• TASK BRIEF: Nothing in the entries may change when they are transcribed.

• ENTRIES SHOWN:
■ ■ ■ ■ ■ ■ ■
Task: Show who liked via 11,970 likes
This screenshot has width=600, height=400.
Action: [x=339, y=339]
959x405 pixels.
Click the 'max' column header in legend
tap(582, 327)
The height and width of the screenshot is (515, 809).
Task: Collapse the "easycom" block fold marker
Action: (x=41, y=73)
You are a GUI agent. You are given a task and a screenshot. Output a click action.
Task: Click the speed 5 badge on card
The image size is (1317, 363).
■ ■ ■ ■ ■ ■ ■
• REPLY TO THE TASK:
Task: Show who liked via 11,970 likes
This screenshot has width=600, height=400.
Action: [x=339, y=339]
959x405 pixels.
Click the 'max' column header in legend
tap(582, 327)
The height and width of the screenshot is (515, 809).
Task: Collapse the "easycom" block fold marker
Action: (x=41, y=73)
You are a GUI agent. You are given a task and a screenshot. Output a click action.
Task: Click the speed 5 badge on card
The image size is (1317, 363).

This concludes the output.